BOSTON — America: a light unto nations, streets paved with gold, a beacon to the world’s tired, its poor, its huddled masses, idealistic, defender of democracy; self-righteous, two-faced, aggressive, and bullying. These concepts jostle with each other for supremacy when people around the world consider what the great republic means to them.
At first the idea of America in foreign lands was that of radicalism and rebellion. The new ideas of government “of the people, by the people and for the people,” as Abraham Lincoln would later put it, was radical and extreme in the 18th century.
In the early years, the world saw U.S. ships in Zanzibar, the China seas and upon the Spanish Main, but the new republic was not yet a player on the world stage. When my great-great-great-grandfather was ambassador to Russia in the 1830s, he wrote home that many Russians and European diplomats had never seen an American flag. His residence was a boarding house in St. Petersburg.
Absorbed as we were with our own continent, the United States did not really burst upon the world scene until 1898, when we took what was left of the Spanish empire. By then industrial production was eroding Europe’s supremacy, and, when Europe tore itself to pieces in World War I, America was emerging as the world’s paramount power.
That power reached its zenith when President Woodrow Wilson arrived in France just 90 years ago for the Paris Peace Conference. Wilson’s 14 points, his ideas about self-determination, were at the same time confusing and inspiring. To his critics he was impossible. His own secretary of state, Robert Lansing, wrote that Wilson’s idealism “will raise hopes which can never be realized. It will, I fear, cost thousands of lives. In the end it is bound to be discredited, to be called the dream of an idealist who failed to realize the danger until it was too late to check those who attempt to put principle into force. ”
To his wartime allies Wilson was an exasperation. Prime Minister George Clemenceau of France said of the 14 points that God himself had been content with only 10 commandments. But in that age of rampant nationalism, when polyglot empires were breaking up, when Africa and Asia were beginning to seethe under the yoke of European colonialism, Wilson’s words were shots heard ’round the world.
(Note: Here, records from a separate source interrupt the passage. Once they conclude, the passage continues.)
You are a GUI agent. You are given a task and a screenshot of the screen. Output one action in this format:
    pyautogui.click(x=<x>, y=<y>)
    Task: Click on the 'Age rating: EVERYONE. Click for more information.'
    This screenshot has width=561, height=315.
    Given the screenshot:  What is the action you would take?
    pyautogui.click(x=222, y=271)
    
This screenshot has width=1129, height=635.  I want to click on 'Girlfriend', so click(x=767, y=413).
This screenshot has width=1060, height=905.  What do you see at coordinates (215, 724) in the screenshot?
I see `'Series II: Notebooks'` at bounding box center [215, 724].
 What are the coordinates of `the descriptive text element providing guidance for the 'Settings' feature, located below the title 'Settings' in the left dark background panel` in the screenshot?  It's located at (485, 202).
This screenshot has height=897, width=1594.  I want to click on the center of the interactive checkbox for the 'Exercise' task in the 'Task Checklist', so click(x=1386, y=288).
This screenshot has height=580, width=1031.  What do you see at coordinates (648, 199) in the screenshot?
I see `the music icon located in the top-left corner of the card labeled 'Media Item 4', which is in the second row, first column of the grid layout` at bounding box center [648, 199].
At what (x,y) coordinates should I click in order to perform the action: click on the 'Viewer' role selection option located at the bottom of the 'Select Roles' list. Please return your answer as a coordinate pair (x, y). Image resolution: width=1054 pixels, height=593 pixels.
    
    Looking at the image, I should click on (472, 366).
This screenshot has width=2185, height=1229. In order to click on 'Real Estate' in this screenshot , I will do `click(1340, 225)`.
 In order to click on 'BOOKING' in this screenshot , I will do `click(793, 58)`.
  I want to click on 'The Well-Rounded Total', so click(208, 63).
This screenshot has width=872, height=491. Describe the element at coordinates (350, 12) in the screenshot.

When Wilson arrived in France “the streets were lined with laurel wreaths and flags. On the walls, posters paid tribute to Wilson, those from right wingers for saving them from Germany, and those from the left for the new world he promised,” wrote Margaret MacMillan in her book "Paris 1919." “Huge numbers of people … covered every inch of the pavement, every roof, every tree. Even the lampposts were taken.”
The world would not see such expectations for an American until the rise of Barack Obama.
According to Richard Holbrooke, Wilson was “idealistic and remote, naive and rigid, noble and conflicted,” which might have served as a description of the United States.
What made America different was that it was a minor imperial power with nothing outside the Western Hemisphere other than the Philippines and a few small islands. The U.S. wanted no new territory from World War I, a stance that was unique among the allies. Of course, America had done very well out of the war and was the world’s largest creditor nation. But in the Middle East, the U.S. was known for its educators who created schools and universities — not as the guardian of oil and invader of nations it later became. But the ideal land of opportunity lives on in the shadow of perceived belligerence, exemplified by the old cliche: “American go home, but take me with you.”
From World War I to the present day, America stood for everything new. American jazz swept the globe from Paris to Shanghai, as did American movies and pop culture. That accelerated after World War II. More recently it was the revolution in technology.
Many European national groups got what they wanted out of Wilson. But even in Europe, and certainly elsewhere, his ideas were compromised, and most of Africa and Asia would have to wait until after World War II to achieve their goals.
World War II increased America’s prestige, and the Cold War cast it as the “leader of free world” against communism.
With the implosion of the Soviet Union, the U.S. emerged as the sole superpower, but at times its friends abroad thought it had lost its way. As with the Vietnam War, the invasion of Iraq — done in such a unilateral way — coupled with the horrors of Guantanamo and Abu Ghraib, brought respect and affection for America to a new low.
American exceptionalism, the missionary zeal to spread our way of life, rankles abroad. According to the British journalist Martin Woollacott, "The world regards America with a mixture of hope, fear, and resignation, the proportions differing from time to time, with hope uppermost at the moment. What the world does not share is America’s idea of itself, with the idea that it is a country with a special mission, with special rights and duties that make it different from all other nations. A powerful state, and still the world’s leading state, yes, but not set by God above all others. A fact, in others words, but not a sacred fact.
“One reason there is cautious hope among ordinary people around the world now is that Obama is seen as much as a citizen of the world as a citizen of America,” Woollacott says.
The near-universal exaltation around the world at the prospect of a new president shows that much of the world wants America to be great, wants to trust American leadership, or at least not be threatened by it, if only soft power can take its rightful place alongside hard power.
There is, of course, no way that Obama can live up to the present expectations. When Wilson returned to Paris later in the winter of 1919, there were no longer posters or crowds shouting his praise.